EXERCISE INSTRUCTIONS:
1. Answer these questions using the Angel MedFlight passage.
(a) How many tours in Afghanistan had the US Army Ranger served?
(b) What struck the soldier the day after his birthday?
(c) What document do the quoted words beginning "recognizing that I volunteered as a Ranger" come from?
2. Pick up the Angel MedFlight passage after its final sentence and continue it.

GIVEN PASSAGE:
* * *
Why I Love Working at Angel MedFlight

Today, we would like to share the thoughts from one of our employees about a transport that recently touched her heart. Every day we are inspired and healed by the patients we meet and the families who trust us to care for their loved ones.  So when employees take the time to write up their feelings about the work we do… we are honored to share it.

“Daily business operations require us to read things like respiratory failure, neuroblastoma, quadriplegia, tracheostomy, skull fracture, dementia and multiple references to rehabilitation, long-term care and hospice. Every one of these words and phrases is part of a larger story detailing various degrees of trauma and suffering that we try to minimize for our patients as they fly with us on an air ambulance transport. Although each case is as difficult as the next, every once in a while one particular story sticks in our hearts because it hits so close to home.

At Angel MedFlight we often work with the US armed forces and are privileged to transport soldiers for various reasons. Last week we were asked to transport a US Army Ranger. He had served four tours in Afghanistan; this soldier was hit by a dismounted IED (improvised explosive device) blast the day after his birthday… his 27th birthday.

 “…recognizing that I volunteered as a Ranger, fully knowing the hazards of my chosen profession…I accept the fact that as a Ranger my country expects me to move further, faster and fight harder than any other…Surrender is not a Ranger word.” All of these are words and phrases from the Ranger Creed.
* * *
DATA:
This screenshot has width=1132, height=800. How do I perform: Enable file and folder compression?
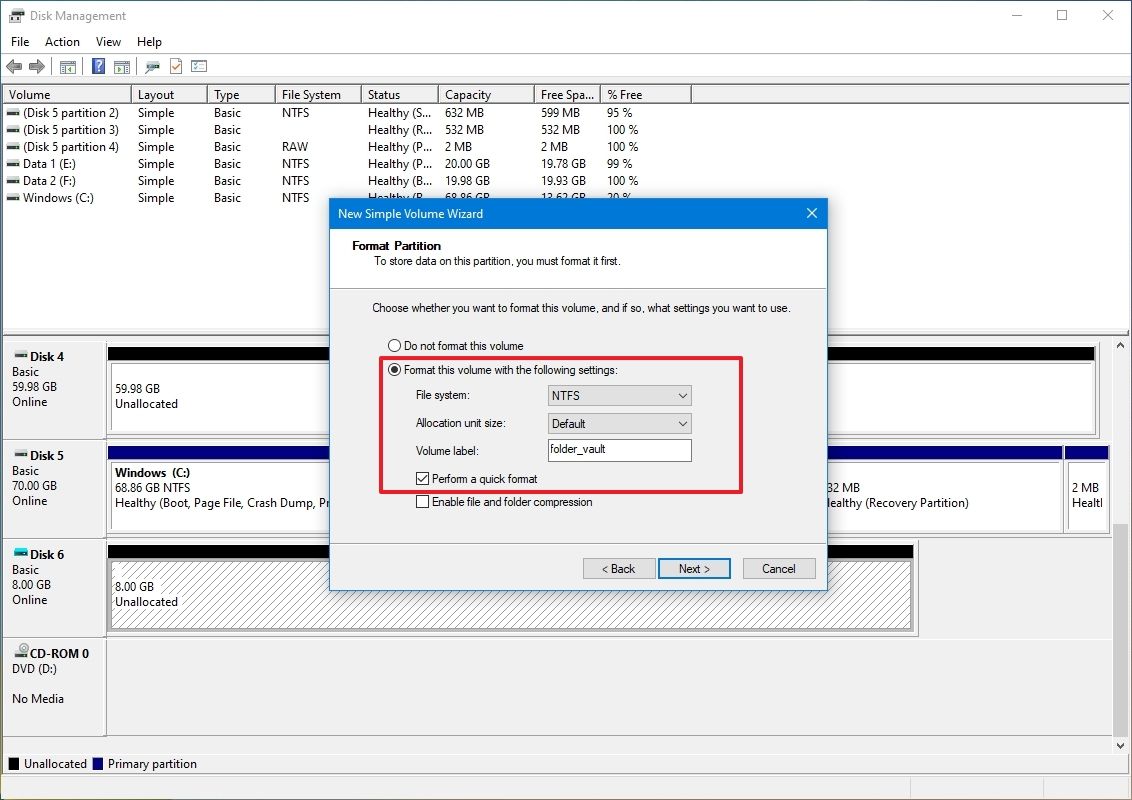(423, 501)
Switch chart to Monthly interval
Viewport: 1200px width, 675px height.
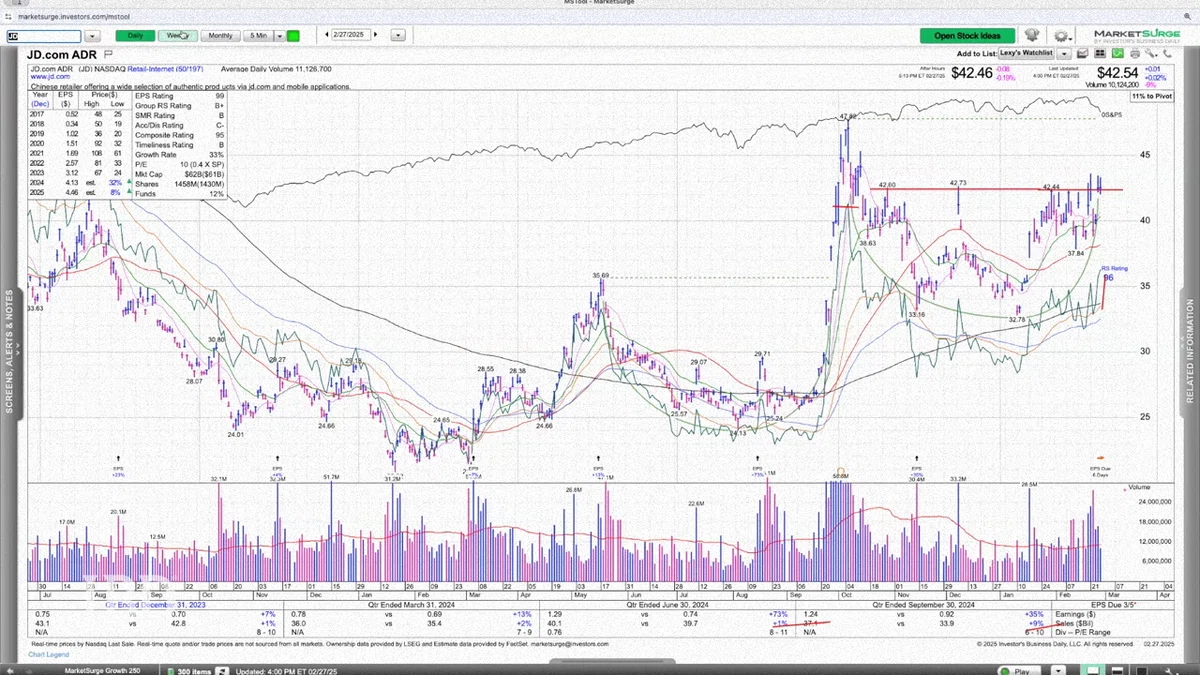220,35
* * *
RESULTS:
1.
(a) Four.
(b) A dismounted IED (improvised explosive device) blast.
(c) The Ranger Creed.

2.
This Ranger voluntarily signed up for this life, putting the welfare of the nation before his own, without thought of recognition or gain. While Rangers are elite soldiers called on to conduct some of the most complex, special ops missions the military faces; they are individually someone’s son – someone’s “baby boy”. Perhaps that’s the part of this story that hit home for me. As a parent, I am gifted with my children for a short period of time in hopes of building a strong foundation of strength-of-character, integrity, morality and independence. In what seems like a flicker of time, I will nudge them out of the nest to watch them become the adults I helped shape them to be; praying I have done my job.

I can only assume that this particular soldier’s mother was full of mixed emotions when she learned her son would be a US Army Ranger.  It’s natural for mothers to want to keep their children sheltered from danger and pain and free from fear. We try and teach them to be strong, courageous men who face all life events with a steady gaze, wise choices and a committed stand.  As a mother, I am confident this woman must have been proud that she raised a son who was so selfless he was willing to give his life for his country. At the same time I know she must have been terrified at the very real possibility she could lose him.

He will be in my thoughts as the weeks go by and I hope for his progressive improvement. I know that the medical facility he went to is one of the best in the nation and they will take great care of him. I am thankful every day I can witness stories like this and work daily to help “heal” people in some small way through my efforts at Angel MedFlight. In the process, I find my life is enriched through knowing them even for a brief moment.”